§ **DOCUMENT SECTION**

┌──

Peter Ferrara, Contributor

The record of President Obama’s first three years in office is in, and nothing that happens now can go back and change that.  What that record shows is that President Obama, with his throwback, old-fashioned, 1970s Keynesian economics, has put America through the worst recovery from a recession since the Great Depression.

The recession started in December, 2007.  Go to the website of the National Bureau of Economic Research (www.nber.org) to see the complete history of America’s recessions.  What that history reveals is that before this last recession, since the Great Depression recessions in America have lasted an average of 10 months, with the longest previously lasting 16 months.

When President Obama entered office in January, 2009, the recession was already in its 13th month.  His responsibility was to manage a timely, robust recovery to get America back on track again.  Based on the historical record, that recovery was imminent, within a couple of months or so.  Despite widespread fear, nothing fundamental had changed to deprive America of the long term, world-leading prosperity it had enjoyed going back 300 years.

└──

§ **DATA**
┌──

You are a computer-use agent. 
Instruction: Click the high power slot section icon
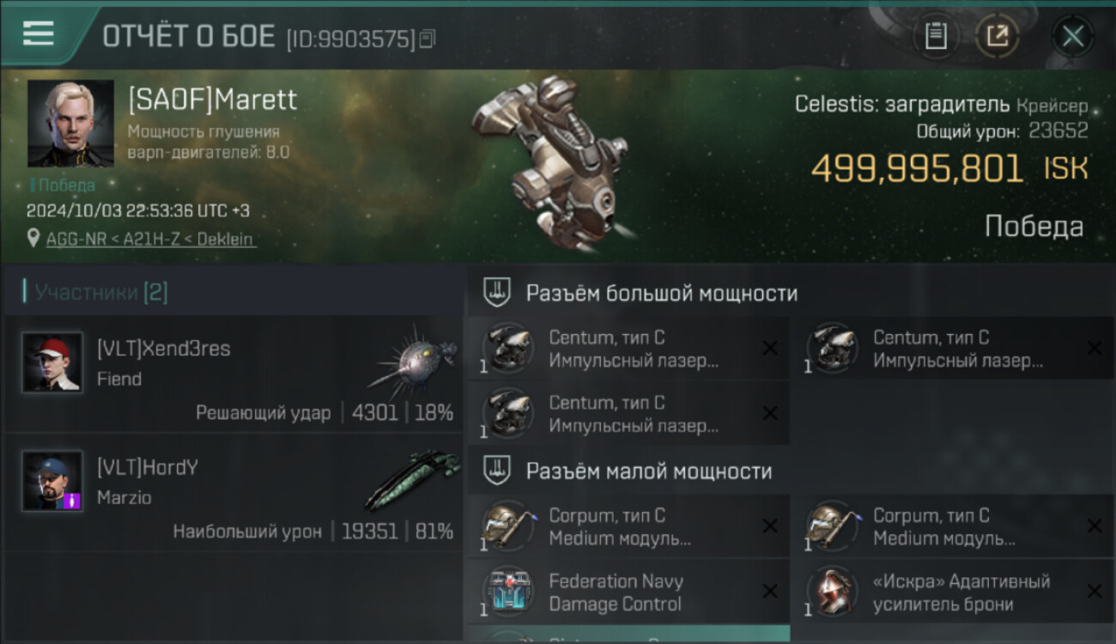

└──

§ **INSTRUCTIONS TO FOLLOW**
Revise the commentary on the post-2007 recovery above: reproduce it from the words "The recession started" through the words "lasting 16 months.", changing "website" to "homepage".

§ **COMPLETED EXERCISE**
The recession started in December, 2007.  Go to the homepage of the National Bureau of Economic Research (www.nber.org) to see the complete history of America’s recessions.  What that history reveals is that before this last recession, since the Great Depression recessions in America have lasted an average of 10 months, with the longest previously lasting 16 months.